Multimodal Capabilities: Gemini is good with multimodal tasks. Whereas, DeepSeek focuses more on text-based reasoning. Gemini is more versatile for images, audio, video, and text. DeepSeek has recently extended the capabilities with Janus-Pro to enable multimodal AI.
Community and Support: Gemini comes with a big Google backing, community, and support. Whereas, DeepSeek is relatively new with a smaller community of users.

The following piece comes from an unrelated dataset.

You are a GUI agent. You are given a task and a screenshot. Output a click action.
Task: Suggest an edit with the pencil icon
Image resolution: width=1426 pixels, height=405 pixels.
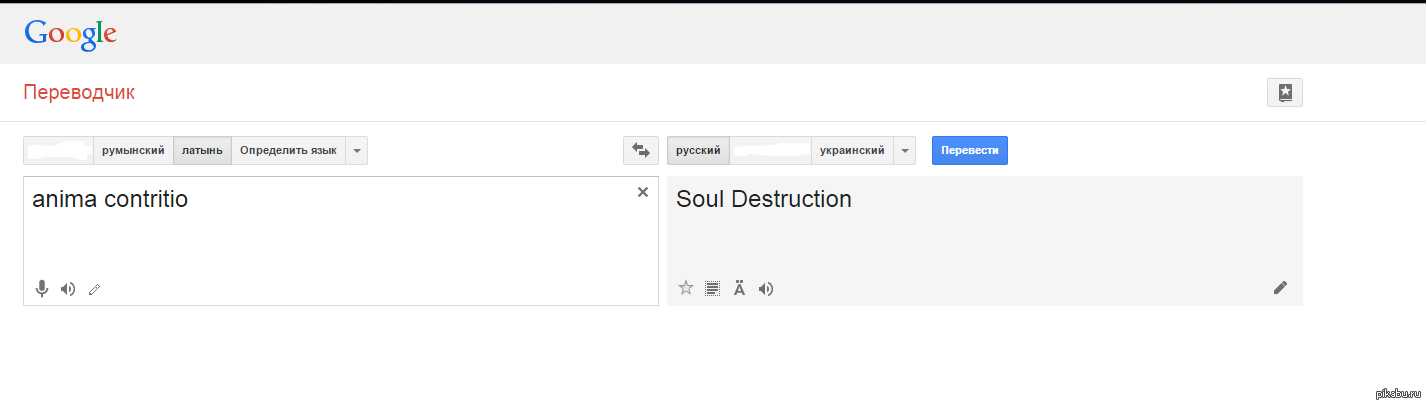[x=1280, y=288]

Maturity: Gemini has taken a longer time to develop. DeepSeek is still under development and largely influenced from reengineering and lacks sufficient refinement.
An open source model will always facilitate for a larger community of users due to accessibility and a sporadic cycle of development. In many cases, an open source model may out pace the proprietary model. DeepSeek model is showing multimodal strengths and may eventually outshine its competitor models. Although, it has already challenged the competition with some serious capabilities.